----- Passage to read -----
Thursday, April 9, 2020

The Way We Live Now--The Laundry


It was in Paris, a long time ago.  I was taking a group of students on an exploration of the city.  We were staying in what seemed to be an ancient building with residences on one side and hotel rooms opposite surrounding an air shaft that ran up the center of the four-story, square building.  I could sit on my bed, look out the window, and see into the rooms directly across the air shaft.  Because it was hot and humid that July, everyone had their windows open, curtains fluttering in the light breeze.

One afternoon, taking a break in my room, I saw a ghostly figure in the apartment across from me moving passed her open windows.  She was elderly, maybe in her 70s, and she had a thin rope stretched through her tiny kitchen and into her living room.  She was doing her laundry in the kitchen sink and after wringing out each item of its excess water, she would drape the garment over the white line.




It was to this image that I returned during our national isolation due to COVID-19.  We do not have laundry facilities and our local laundromat did not seem safe enough or sanitary, and the fluff and fold service would mean having to go into the place to drop it off.  So we, like the old woman in Paris, decided to wash it ourselves at home and then hang it to dry throughout every room in the house.  We would try to assist the drying with strategically placed fans.
----- Listed entries -----
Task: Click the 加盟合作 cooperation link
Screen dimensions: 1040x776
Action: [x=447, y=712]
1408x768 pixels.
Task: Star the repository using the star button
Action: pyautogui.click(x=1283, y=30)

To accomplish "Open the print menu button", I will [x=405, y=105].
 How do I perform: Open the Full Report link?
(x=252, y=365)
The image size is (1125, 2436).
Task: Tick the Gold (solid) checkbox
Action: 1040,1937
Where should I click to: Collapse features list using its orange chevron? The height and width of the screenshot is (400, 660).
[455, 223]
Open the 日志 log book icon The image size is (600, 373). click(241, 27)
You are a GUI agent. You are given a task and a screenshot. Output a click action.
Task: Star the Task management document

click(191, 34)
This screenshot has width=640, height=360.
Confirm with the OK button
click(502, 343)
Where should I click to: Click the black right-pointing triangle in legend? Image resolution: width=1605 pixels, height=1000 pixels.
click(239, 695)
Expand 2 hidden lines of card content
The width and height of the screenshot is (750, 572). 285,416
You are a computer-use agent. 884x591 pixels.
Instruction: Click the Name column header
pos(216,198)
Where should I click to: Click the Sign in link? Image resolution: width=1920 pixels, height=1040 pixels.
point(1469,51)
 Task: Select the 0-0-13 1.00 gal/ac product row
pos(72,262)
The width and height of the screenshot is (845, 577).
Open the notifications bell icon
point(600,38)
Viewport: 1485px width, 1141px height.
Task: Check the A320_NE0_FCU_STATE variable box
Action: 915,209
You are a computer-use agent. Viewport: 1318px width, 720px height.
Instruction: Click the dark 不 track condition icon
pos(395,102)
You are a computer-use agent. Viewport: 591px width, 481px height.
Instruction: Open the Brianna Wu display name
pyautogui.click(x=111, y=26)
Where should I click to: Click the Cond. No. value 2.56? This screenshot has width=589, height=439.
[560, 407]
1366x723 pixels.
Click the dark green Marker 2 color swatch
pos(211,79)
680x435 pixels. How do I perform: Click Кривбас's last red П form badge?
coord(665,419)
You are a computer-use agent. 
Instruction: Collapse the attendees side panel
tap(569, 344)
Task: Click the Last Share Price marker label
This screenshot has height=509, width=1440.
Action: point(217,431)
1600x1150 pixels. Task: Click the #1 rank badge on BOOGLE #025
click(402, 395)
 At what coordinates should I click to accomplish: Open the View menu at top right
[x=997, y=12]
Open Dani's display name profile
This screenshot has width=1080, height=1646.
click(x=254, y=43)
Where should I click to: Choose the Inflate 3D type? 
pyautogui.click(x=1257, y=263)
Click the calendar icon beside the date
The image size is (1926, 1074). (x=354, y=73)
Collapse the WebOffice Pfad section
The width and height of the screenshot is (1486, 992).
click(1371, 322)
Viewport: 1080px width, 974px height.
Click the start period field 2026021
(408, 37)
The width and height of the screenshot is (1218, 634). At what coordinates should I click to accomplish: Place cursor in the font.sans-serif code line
-----
◆ **Work task A**:
Answer these questions about the laundry piece.
(i) What ran up the center of the building where the group stayed in Paris?
(ii) About how old did the woman across the way appear to be?
(iii) What did the writer plan to use to help the laundry dry at home?
◆ **Work task B**: Write what comes next in the laundry piece, starting after its final sentence.

◆ **Task response A**:
(i) An air shaft.
(ii) Maybe in her 70s.
(iii) Strategically placed fans.

◆ **Task response B**:
The process was slow, and took a week to do a few loads, but the soft spring breeze wafting room to room had a sweetness and light to it that made us feel the change of seasons.  There is nothing like the smell of freshly washed laundry.






It is amazing how this dangerous and deadly pandemic has made us rethink the ordinary and mundane.  We are forced to be creative, to return to ways we utilized before the conveniences of modern existence.  We are forced by necessity to return to and reflect on the things we have taken for granted, the commonplace, the daily chores of our lives.

This is a haunted time, of empty streets, closed shops and restaurants, of sirens continually screaming in the distance, the soundtrack of the way we live now.  We cycle through new rituals and new routines, cut off from the world and those we love.  So we seek comfort in the little things, baking, cooking, making art, and in this case, fresh laundry drying in our rooms, scented with the perfume of spring, and floating like shrouds in the gentle air from open windows, beautiful in its simplicity.